[[ Extracted entries, beginning ]]

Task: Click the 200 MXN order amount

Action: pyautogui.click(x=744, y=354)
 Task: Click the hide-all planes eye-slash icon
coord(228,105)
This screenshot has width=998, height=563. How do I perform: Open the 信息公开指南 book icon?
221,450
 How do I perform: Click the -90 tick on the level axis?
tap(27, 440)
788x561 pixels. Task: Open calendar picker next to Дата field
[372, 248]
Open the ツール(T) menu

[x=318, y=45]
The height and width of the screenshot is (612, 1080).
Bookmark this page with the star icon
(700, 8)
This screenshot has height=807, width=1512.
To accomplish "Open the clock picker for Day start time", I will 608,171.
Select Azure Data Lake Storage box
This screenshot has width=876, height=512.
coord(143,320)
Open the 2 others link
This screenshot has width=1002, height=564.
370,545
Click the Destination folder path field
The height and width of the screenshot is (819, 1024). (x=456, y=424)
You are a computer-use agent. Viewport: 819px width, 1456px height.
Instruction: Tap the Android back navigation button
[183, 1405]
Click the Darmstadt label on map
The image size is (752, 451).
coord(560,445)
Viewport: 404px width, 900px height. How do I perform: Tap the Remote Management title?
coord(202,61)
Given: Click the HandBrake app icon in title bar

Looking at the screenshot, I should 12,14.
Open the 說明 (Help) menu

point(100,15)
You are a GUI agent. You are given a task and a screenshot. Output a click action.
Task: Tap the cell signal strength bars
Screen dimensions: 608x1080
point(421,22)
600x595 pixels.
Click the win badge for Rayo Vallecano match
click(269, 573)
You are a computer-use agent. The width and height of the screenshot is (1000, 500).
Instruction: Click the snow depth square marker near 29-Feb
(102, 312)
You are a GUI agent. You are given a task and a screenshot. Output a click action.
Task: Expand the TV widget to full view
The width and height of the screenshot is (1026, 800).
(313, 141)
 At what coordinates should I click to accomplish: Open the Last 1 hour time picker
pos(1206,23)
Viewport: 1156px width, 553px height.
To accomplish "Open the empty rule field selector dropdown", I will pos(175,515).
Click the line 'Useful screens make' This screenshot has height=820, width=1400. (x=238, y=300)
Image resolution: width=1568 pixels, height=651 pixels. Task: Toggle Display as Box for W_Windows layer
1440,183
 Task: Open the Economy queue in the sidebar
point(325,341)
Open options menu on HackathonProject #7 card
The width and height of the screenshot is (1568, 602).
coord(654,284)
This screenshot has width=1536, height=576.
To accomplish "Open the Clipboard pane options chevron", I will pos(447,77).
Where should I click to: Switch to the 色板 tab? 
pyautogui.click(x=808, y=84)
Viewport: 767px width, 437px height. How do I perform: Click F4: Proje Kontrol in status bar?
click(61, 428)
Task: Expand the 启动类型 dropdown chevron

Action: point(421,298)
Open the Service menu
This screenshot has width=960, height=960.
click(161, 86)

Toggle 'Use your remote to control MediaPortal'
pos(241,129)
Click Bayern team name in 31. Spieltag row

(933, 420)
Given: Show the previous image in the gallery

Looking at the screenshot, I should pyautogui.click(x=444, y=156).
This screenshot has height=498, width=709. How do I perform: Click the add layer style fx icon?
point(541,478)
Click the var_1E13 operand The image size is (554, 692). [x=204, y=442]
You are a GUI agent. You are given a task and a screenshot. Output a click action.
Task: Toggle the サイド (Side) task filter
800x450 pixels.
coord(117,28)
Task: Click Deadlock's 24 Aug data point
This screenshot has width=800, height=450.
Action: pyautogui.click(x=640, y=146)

[[ Extracted entries, end ]]

Problem requirements ::
Return, word for word, the lines of the data above from the line with "This screenshot has width=876, height=512." through the line with "Click the Darmstadt label on map", inclusive.

Answer area ::
This screenshot has width=876, height=512.
coord(143,320)
Open the 2 others link
This screenshot has width=1002, height=564.
370,545
Click the Destination folder path field
The height and width of the screenshot is (819, 1024). (x=456, y=424)
You are a computer-use agent. Viewport: 819px width, 1456px height.
Instruction: Tap the Android back navigation button
[183, 1405]
Click the Darmstadt label on map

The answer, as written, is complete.